Clinical Pharmacology of the Muscarinic Receptor-Blocking Drugs

Therapeutic Applications

The antimuscarinic drugs have applications in several of the major organ systems and in the treatment of poisoning by muscarinic agonists.

Central Nervous System Disorders

Parkinson's Disease

The treatment of Parkinson's disease is often an exercise in polypharmacy, since no single agent is fully effective over the course of the disease. Most antimuscarinic drugs promoted for this application (see Table 28–1) were developed before levodopa became available. Their use is accompanied by all of the adverse effects described below, but the drugs remain useful as adjunctive therapy in some patients.

Motion Sickness

Certain vestibular disorders respond to antimuscarinic drugs (and to antihistaminic agents with antimuscarinic effects). Scopolamine is one of the oldest remedies for seasickness and is as effective as any more recently introduced agent. It can be given by injection or by mouth or as a transdermal patch. The patch formulation produces significant blood levels over 48–72 hours. Useful doses by any route usually cause significant sedation and dry mouth.

Ophthalmologic Disorders

Accurate measurement of refractive error in uncooperative patients, eg, young children, requires ciliary paralysis. Also, ophthalmoscopic examination of the retina is greatly facilitated by mydriasis. Therefore, antimuscarinic agents, administered topically as eye drops or ointment, are very helpful in doing a complete examination. For adults and older children, the shorter-acting drugs are preferred (Table 8–2). For younger children, the greater efficacy of atropine is sometimes necessary, but the possibility of antimuscarinic poisoning is correspondingly increased. Drug loss from the conjunctival sac via the nasolacrimal duct into the nasopharynx can be diminished by the use of the ointment form rather than drops. Formerly, ophthalmic antimuscarinic drugs were selected from the tertiary amine subgroup to ensure good penetration after conjunctival application. Recent experiments in animals, however, suggest that glycopyrrolate, a quaternary agent, is as rapid in onset and as long-lasting as atropine.

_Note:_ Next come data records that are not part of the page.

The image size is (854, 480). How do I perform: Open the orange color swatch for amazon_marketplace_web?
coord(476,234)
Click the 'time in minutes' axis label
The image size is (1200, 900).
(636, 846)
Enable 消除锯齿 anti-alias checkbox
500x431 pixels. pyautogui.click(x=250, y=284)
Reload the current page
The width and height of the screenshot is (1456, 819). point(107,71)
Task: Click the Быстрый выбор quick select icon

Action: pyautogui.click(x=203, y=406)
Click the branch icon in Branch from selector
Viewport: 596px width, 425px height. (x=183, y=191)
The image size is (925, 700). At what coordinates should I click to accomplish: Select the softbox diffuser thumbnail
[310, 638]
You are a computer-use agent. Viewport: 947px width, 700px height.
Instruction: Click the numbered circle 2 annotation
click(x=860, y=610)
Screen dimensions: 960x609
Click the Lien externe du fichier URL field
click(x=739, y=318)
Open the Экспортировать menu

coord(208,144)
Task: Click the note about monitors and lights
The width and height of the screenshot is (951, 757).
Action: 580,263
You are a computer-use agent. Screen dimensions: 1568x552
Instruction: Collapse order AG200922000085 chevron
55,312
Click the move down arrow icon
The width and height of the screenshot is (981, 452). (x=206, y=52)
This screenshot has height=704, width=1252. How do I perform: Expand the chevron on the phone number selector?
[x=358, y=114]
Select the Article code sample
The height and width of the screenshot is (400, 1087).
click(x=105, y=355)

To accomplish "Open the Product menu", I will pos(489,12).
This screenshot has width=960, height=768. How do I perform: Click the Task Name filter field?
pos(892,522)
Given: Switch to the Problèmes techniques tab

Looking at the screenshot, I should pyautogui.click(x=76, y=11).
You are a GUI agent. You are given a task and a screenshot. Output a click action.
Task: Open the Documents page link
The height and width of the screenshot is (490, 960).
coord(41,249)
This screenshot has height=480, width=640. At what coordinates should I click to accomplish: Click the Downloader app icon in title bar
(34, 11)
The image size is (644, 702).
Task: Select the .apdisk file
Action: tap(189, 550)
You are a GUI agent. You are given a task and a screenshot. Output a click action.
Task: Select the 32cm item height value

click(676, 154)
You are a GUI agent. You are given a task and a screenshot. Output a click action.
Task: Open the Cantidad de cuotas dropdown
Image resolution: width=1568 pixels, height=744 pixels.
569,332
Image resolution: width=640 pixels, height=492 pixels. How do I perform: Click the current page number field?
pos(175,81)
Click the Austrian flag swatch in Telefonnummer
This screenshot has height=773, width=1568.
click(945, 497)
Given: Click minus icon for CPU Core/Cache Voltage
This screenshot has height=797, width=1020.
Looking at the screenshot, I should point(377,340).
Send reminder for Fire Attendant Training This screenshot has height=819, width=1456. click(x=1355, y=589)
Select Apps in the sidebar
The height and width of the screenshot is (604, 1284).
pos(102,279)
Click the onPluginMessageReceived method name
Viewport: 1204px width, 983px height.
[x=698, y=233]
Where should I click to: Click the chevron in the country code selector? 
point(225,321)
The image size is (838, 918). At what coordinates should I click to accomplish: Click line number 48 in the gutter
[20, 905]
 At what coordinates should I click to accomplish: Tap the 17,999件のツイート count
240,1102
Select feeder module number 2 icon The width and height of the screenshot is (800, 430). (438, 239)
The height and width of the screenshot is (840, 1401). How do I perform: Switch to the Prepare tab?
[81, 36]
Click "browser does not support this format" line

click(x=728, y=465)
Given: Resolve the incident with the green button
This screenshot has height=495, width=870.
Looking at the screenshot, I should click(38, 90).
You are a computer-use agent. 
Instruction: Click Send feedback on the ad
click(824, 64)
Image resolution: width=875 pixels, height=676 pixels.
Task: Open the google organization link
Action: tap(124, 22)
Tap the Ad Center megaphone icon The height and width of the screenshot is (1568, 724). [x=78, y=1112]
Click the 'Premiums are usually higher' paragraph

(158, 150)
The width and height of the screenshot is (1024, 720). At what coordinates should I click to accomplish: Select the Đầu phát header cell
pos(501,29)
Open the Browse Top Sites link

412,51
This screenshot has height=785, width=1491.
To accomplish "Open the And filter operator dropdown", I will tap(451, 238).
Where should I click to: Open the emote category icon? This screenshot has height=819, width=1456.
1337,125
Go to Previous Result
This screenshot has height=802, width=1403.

Antimuscarinic drugs should never be used for mydriasis unless cycloplegia or prolonged action is required. Alpha-adrenoceptor stimulant drugs, eg, phenylephrine, produce a short-lasting mydriasis that is usually sufficient for funduscopic examination (see Chapter 9).

A second ophthalmologic use is to prevent synechia (adhesion) formation in uveitis and iritis. The longer-lasting preparations, especially homatropine, are valuable for this indication.

Respiratory Disorders

The use of atropine became part of routine preoperative medication when anesthetics such as ether were used, because these irritant anesthetics markedly increased airway secretions and were associated with frequent episodes of laryngospasm. Preanesthetic injection of atropine or scopolamine could prevent these hazardous effects. Scopolamine also produces significant amnesia for the events associated with surgery and obstetric delivery, a side effect that was considered desirable. On the other hand, urinary retention and intestinal hypomotility following surgery were often exacerbated by antimuscarinic drugs. Newer inhalational anesthetics are far less irritating to the airways.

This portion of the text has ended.